Strange that you're fine with him ignoring his critic's counterpoints... with references... to his major claims but have trouble with how I handle minor, tangential ones. Says a thing or two indeed.

dmpk2k · on Jan 23, 2016

I comment on the things I know about. Strange indeed.

nickpsecurity · on Jan 23, 2016

Did you know that bulletproof, useful STM implementations existed? And that covert channel suppression was a pre-requisite for secure, cloud applications? And that M:N had been used to help handle that? It seemed to me you didn't know these things.

Instead, you agreed with the blanket statement that those two techs were totally useless instead of a more qualified one that they overpromised and couldn't deliver for "legacy" systems whose models didn't fit. I also bet money that Cantrill's product is still vulnerable to covert, timing channels. I'll win by default because they show up every time a resource is shared, that's his business model, and countering them usually requires ditching UNIX or x86. Want to place that bet? ;)

dmpk2k · on Jan 23, 2016

Citations please. This is the second time I'm asking.

If there are bulletproof STM implementations, there should be some papers which back that up (preferably not academic toys). What throughtput and latency profiles did the STM implementations get, how did that scale with cores, what work profiles do they work well with, and how did all that compare with regular threads? How were livelock and side-effects handled? Was this put in production, and what shortcomings were there (there are always shortcomings)? Etc, etc, etc.

Also, reread my initial post more carefully. I qualified it at the very beginning with "in the context of high performance applications”, and I qualified it again near the end; I didn’t simply agree with any sweeping claims. Yet here I am, getting lectured by someone who says that "performance assertion showed he was full of crap"... which I have demonstrated isn't true.

Back your claims up; maybe I'll learn something interesting.

nickpsecurity · on Jan 24, 2016

"Citations please. This is the second time I'm asking."

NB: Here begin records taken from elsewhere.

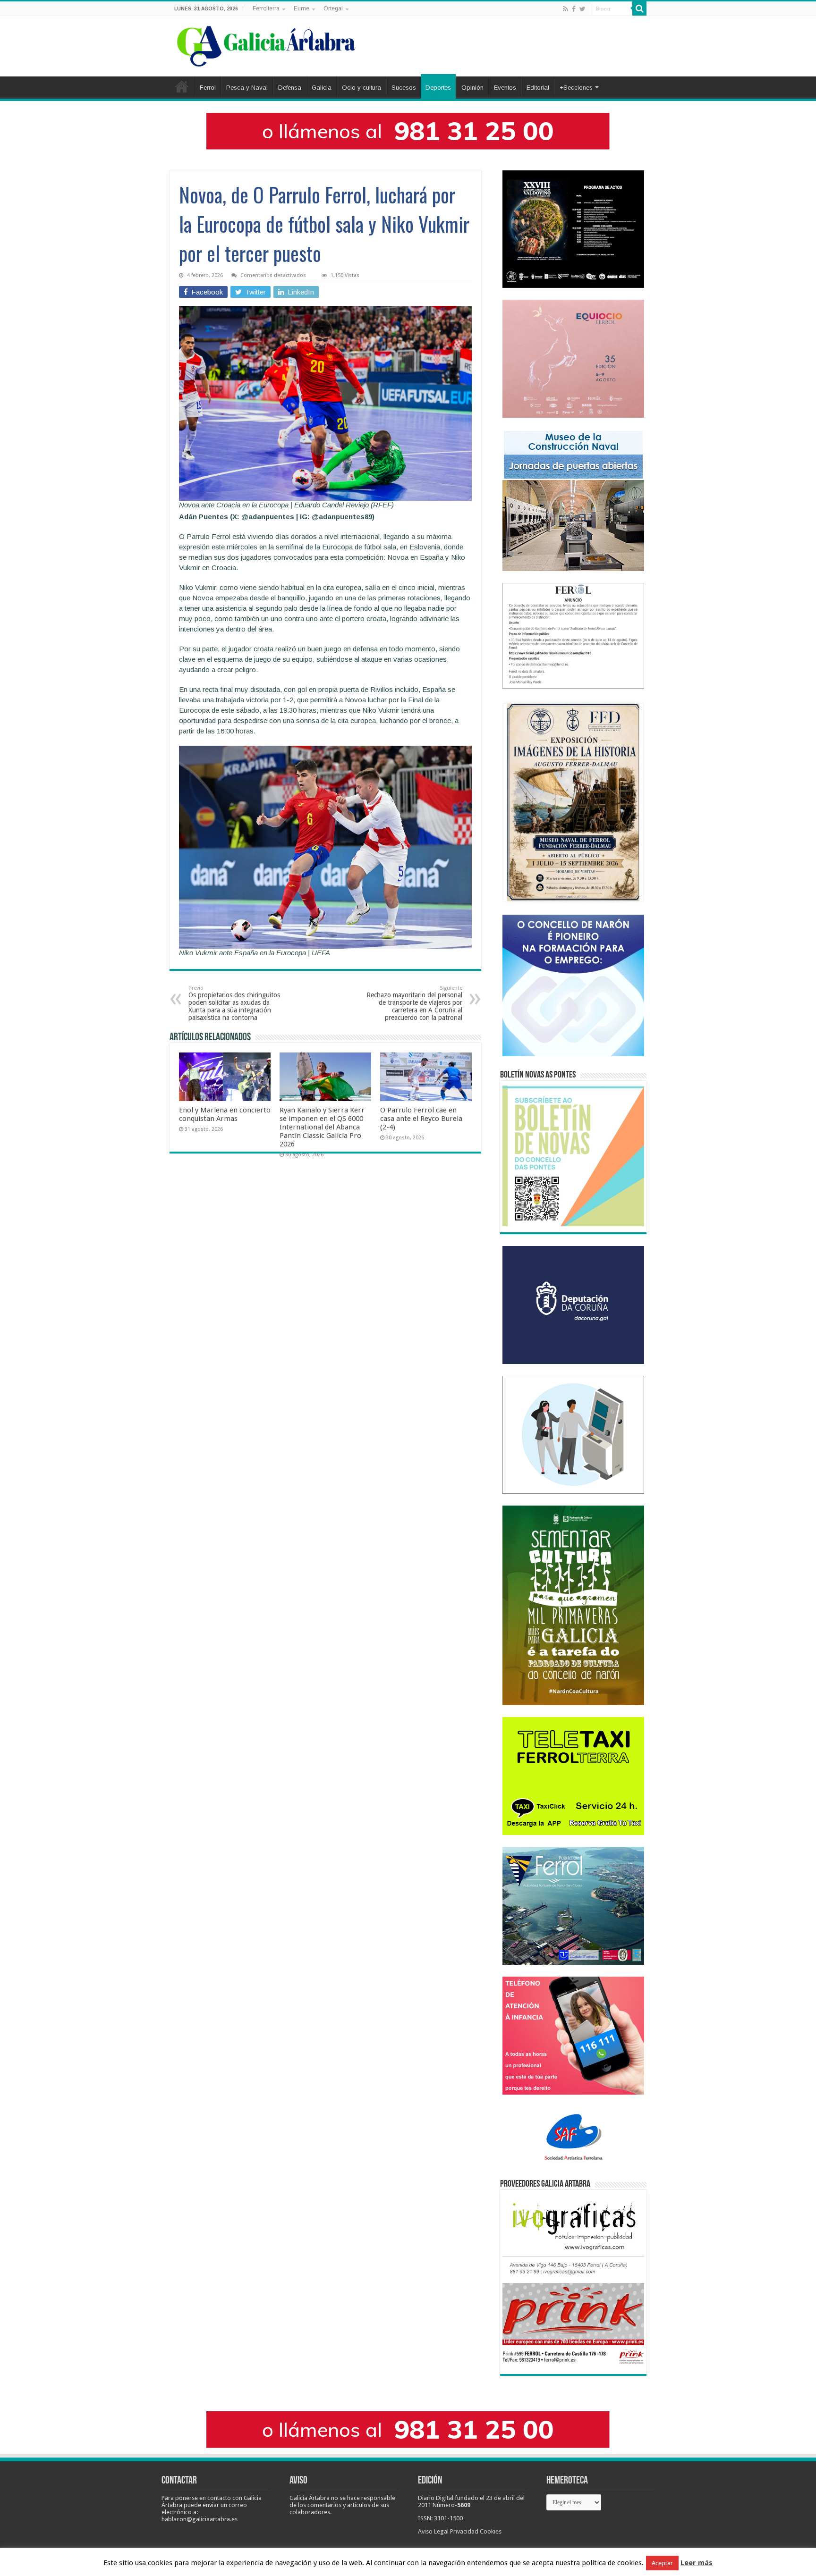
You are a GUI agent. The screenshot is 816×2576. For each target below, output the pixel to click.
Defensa (289, 87)
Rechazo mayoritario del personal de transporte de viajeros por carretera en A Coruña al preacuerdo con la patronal (414, 1003)
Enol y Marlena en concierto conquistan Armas (225, 1114)
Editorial (538, 87)
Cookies (491, 2531)
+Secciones (576, 87)
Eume (301, 8)
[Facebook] (574, 9)
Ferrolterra (266, 8)
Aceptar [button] (662, 2563)
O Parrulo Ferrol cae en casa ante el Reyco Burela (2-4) (421, 1118)
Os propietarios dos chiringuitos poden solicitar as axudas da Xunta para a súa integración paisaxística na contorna (234, 1003)
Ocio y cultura (361, 87)
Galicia (322, 87)
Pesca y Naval (247, 87)
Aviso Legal (433, 2531)
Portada (182, 86)
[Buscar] (639, 8)
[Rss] (565, 9)
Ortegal (333, 8)
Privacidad (464, 2531)
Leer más (696, 2563)
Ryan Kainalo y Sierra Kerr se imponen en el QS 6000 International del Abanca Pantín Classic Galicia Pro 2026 (322, 1127)
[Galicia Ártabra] (266, 44)
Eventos (505, 87)
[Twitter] (582, 9)
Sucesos (403, 87)
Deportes (438, 87)
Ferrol (208, 87)
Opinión (472, 87)
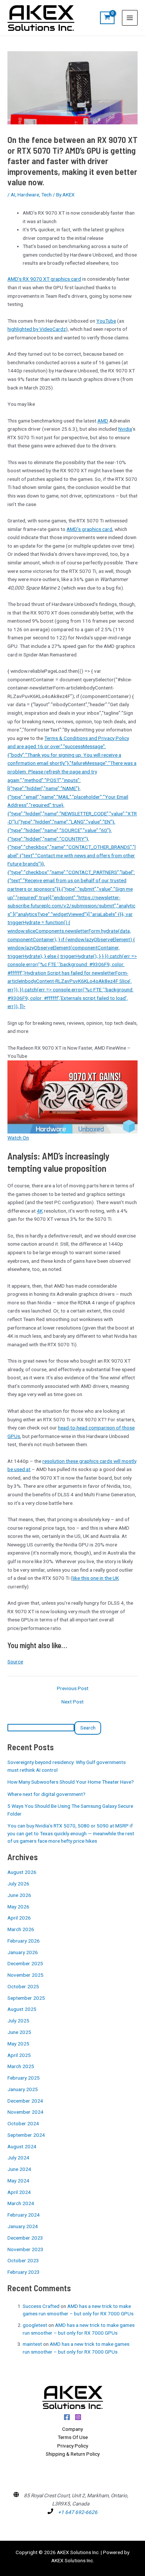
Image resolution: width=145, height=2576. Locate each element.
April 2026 (19, 1918)
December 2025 (25, 1963)
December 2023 (25, 2238)
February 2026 (23, 1941)
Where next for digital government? (46, 1794)
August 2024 (21, 2146)
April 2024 (19, 2192)
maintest (32, 2344)
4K (40, 1211)
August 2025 (21, 2009)
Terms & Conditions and (71, 738)
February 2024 (23, 2215)
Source (15, 1661)
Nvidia (125, 429)
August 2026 (21, 1872)
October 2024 (23, 2123)
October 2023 (23, 2260)
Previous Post (72, 1688)
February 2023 (23, 2272)
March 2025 (20, 2066)
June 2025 (19, 2032)
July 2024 (18, 2158)
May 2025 (18, 2044)
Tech (46, 195)
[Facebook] (67, 2417)
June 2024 (19, 2169)
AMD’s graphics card (89, 529)
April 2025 (19, 2055)
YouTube (106, 321)
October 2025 (23, 1986)
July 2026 (18, 1884)
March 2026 (20, 1929)
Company (72, 2429)
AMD (102, 421)
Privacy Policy (72, 2446)
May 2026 (18, 1907)
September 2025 (26, 1998)
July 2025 (18, 2021)
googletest (35, 2325)
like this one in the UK (95, 1578)
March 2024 (20, 2203)
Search (88, 1728)
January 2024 (22, 2226)
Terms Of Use (73, 2437)
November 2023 (25, 2249)
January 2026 (22, 1952)
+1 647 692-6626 (77, 2512)
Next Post (72, 1702)
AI (13, 195)
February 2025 (23, 2078)
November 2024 (25, 2112)
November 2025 (25, 1975)
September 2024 (26, 2135)
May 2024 (18, 2181)
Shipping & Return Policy (73, 2454)
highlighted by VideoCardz (36, 329)
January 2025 (22, 2089)
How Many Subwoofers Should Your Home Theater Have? (70, 1782)
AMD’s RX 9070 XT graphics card (44, 279)
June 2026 (19, 1895)
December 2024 (25, 2101)
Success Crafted (41, 2306)
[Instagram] (78, 2417)
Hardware (28, 195)
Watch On (18, 1138)
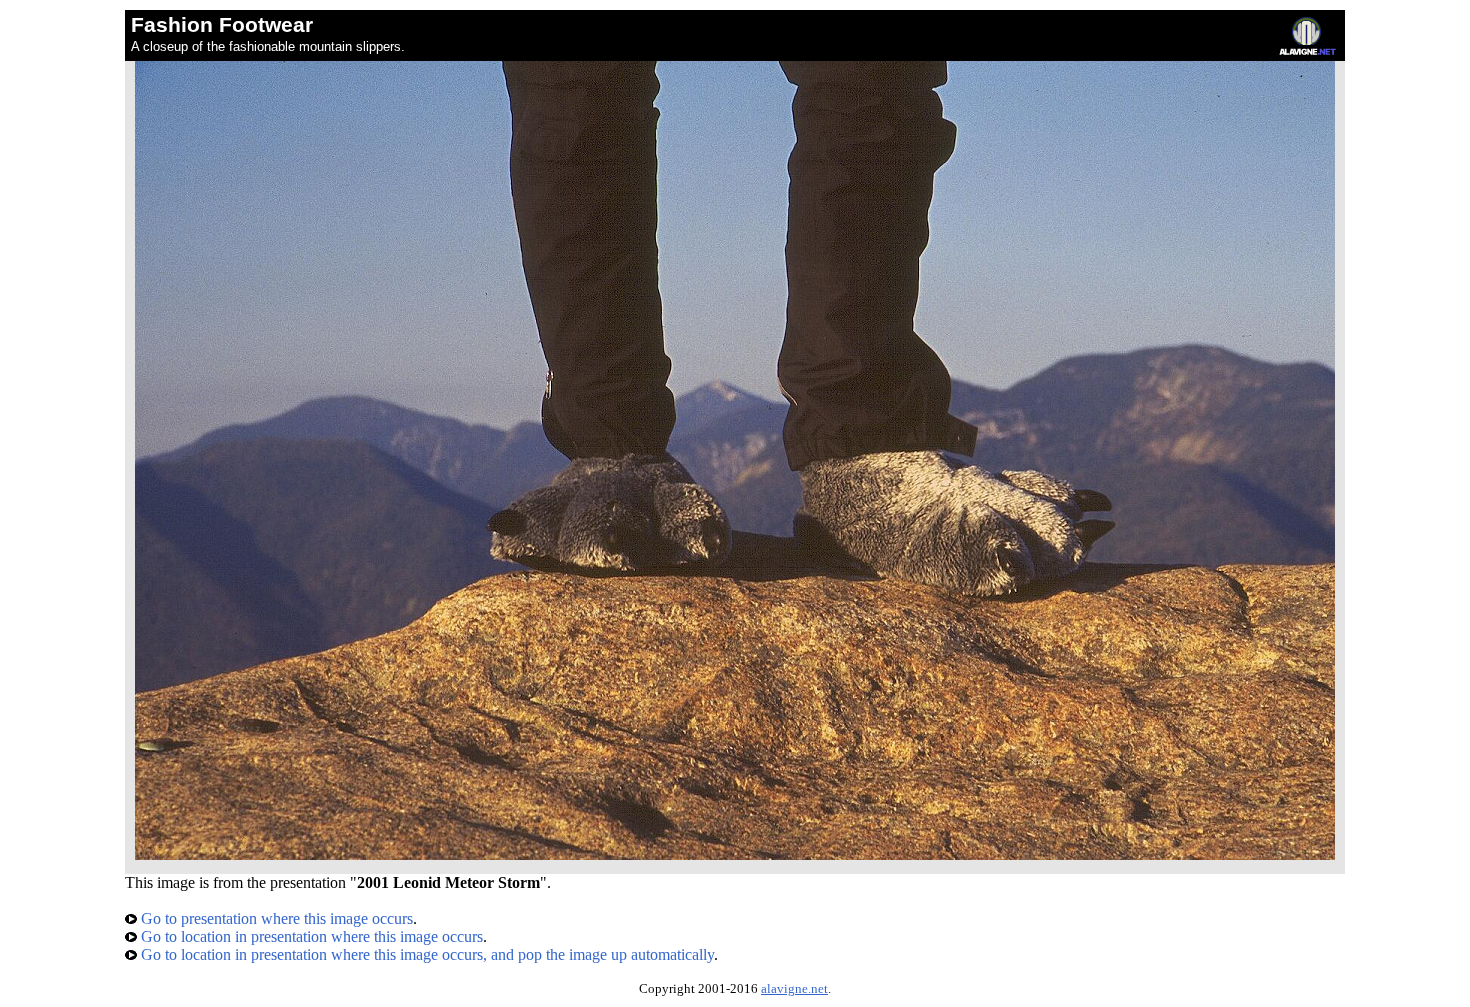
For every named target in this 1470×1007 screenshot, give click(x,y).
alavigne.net (794, 989)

I was giving you no references, only stuff you could Google, because you opened with an insult. I don't do homework for people that do that. That said, I think I figured out where this really started:

"by someone who says that "performance assertion showed he was full of crap"... which I have demonstrated isn't true"

This assertion wasn't about M:N or STM. Those came way after the performance assertion. In his third paragraph, he tried to dismiss unikernels with a blanket assertion about [basically] how their performance can't be good enough. Sums it up as saving context switches isn't enough, as if that's supporters' key metric. Other commenters wanted actual data on different types of unikernels and alternatives supporting his assertion. Instead of providing that, he says " let’s just say that the performance arguments to be made in favor of unikernels have some well-grounded counter-arguments and move on."

Seriously? He just opened a counter to unikernels by saying their bad performance makes them worthless compared to alternatives like his, gives context-switches as a counterpoint, and then asks the reader to just take his word otherwise that there's a good counter to anything they'd ask? Unreal... How could I not look at it as either arrogant or propaganda piece after that?

That was the performance assertion some others and I we're talking about. That's what I meant when I said "plus" the performance assertion. I can see how it could be read like it was connected to other two. The M:N and STM claim I made came from this sweeping statement he did for show far as I can tell:

"the impracticality of their approach for production systems. As such, they will join transactional memory and the M-to-N scheduling model as"

That was outside his section on performance toward the end after he talked about all kinds issues. So, he just says they were impractical for production systems. Despite being used in production systems beneficially. Not for ultra-high performance, like you said, but delivered on claims in some deployments and not purely a fad. So, he doesn't substantiate his prior claims on HN when asked (with references supporting counters), his opening claim there, and doesn't qualify those two. So, I called him out on all of it with the assumption this is an ego or ad piece more than any collection of solid, technical arguments. Only debugging claim really panned out and only partially.

I think we just got to talking cross-purposes from then on where the discussion conflated what the performance assertion was with my gripe about his overstatemetns on other two technologies. So, I'm dropping that tangent from here on now that I see what happened. Pointless as I don't disagree with your performance assertion about two technologies so much as his unsubstantiated assertion about unikernels and overstatements about two technologies. So, I'm done there.

Far as my original comment, we're still waiting on him to back up that performance assertion he made that unikernels provide no performance advantage despite reports to contrary from users. I'm also waiting for his security claims on OS vs hypervisors as I've seen more robust, even formally-verified, hypervisors than OS's in general with ZERO verified or secure UNIX's. Merely attempts. I've got citations going back to the 70's supporting a minimal-TCB, kernelized model as superior to unrestrained, monolithic kernels in security. Love to see what his counterpoint is on that. Well, counterpoints given the volume and quality of evidence on my side. :)

chris_wot · on Jan 23, 2016

I don't often see you commenting.